Читаем Воспоминания полностью

Очень было приятно вместо обычного молока получать чай с малиновым вареньем, приятно было быть избавленной от уроков, но все же лежать в постели, когда хотелось бегать и кататься на коньках, – было тяжело. И мы прыгали по постелям и шалили так, что Ханна иногда теряла терпение.

– Какие же это больные? – говорила она мама. – Они все совершенно здоровы.

– Да почему же у них сыпь? – недоумевала мама. – На деревне корь, и они, наверное, заразились опять от деревенских детей.

– Тогда был бы у них жар, – возражала Ханна.

– Да ведь вы знаете, Ханна, – говорила мама, – что корь иногда проходит очень легко. Вероятно, дети болеют очень легкой формой.

Чтобы прекратить всякие сомнения, решили послать в Тулу за нашим старым доктором, милым Николаем Андреевичем Кнерцером.

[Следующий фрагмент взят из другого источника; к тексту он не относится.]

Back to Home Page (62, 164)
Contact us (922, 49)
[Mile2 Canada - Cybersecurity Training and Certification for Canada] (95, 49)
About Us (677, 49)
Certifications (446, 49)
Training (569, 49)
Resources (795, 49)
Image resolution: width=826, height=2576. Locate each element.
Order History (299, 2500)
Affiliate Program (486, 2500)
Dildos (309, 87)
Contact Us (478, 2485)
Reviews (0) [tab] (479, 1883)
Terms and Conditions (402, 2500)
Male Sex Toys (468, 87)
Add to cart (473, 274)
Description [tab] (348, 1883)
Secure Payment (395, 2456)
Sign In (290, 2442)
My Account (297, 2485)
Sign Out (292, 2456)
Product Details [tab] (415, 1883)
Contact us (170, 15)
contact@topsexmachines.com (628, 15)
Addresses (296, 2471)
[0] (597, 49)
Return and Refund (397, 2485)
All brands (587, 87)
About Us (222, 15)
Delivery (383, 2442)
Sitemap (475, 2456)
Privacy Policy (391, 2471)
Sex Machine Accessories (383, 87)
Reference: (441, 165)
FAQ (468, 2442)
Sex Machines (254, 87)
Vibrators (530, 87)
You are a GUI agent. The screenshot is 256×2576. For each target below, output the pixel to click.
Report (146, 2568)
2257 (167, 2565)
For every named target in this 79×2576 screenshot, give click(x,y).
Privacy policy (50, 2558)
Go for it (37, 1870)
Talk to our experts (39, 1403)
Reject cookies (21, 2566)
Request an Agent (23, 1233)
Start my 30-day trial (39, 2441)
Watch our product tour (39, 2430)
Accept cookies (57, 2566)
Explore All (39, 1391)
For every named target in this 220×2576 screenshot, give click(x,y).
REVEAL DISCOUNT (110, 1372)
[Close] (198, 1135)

Приехал Кнерцер, поздоровался с нами и сел около моей кровати. Он посмотрел на высыпавшую на лице и на руках сыпь, поискал ее на других частях тела, пощупал мой лоб, посчитал пульс и велел показать язык.

Потом он посмотрел на меня сначала через очки, потом сверх очков, и мне показалось, что в его глазах мелькнул насмешливый игривый огонек.

То же самое Кнерцер проделал у постели моих братьев.

– Ну, что же? – спросила мама.

– У детей не корь, – сказал он наконец. – Жара у них нет, и сыпь сосредоточилась только на лице и руках. Не попало ли к ним на лицо что-нибудь такое, что могло произвести это высыпание?

– Не знаю, – сказала мама. Потом обратилась к нам: – Не мазали ли вы лица и рук чем-нибудь?

Меня вдруг осенила мысль.

Это духи из стеклянных поросят, козлят и гусей, которыми мы душили руки и лицо.

Я быстро перекувыркнулась лицом в подушку и неудержимо начала хохотать, болтая ногами под одеялом.

– Что с тобой? – спросила мама.

– Это гуси! – закричала я. – И козлята. И поросята.

Мальчики поняли меня и тоже начали кричать:

– Это гуси! Поросята! Цыплята! Козлята!

Кнерцер оглядывал нас по очереди, думая, что мы рехнулись.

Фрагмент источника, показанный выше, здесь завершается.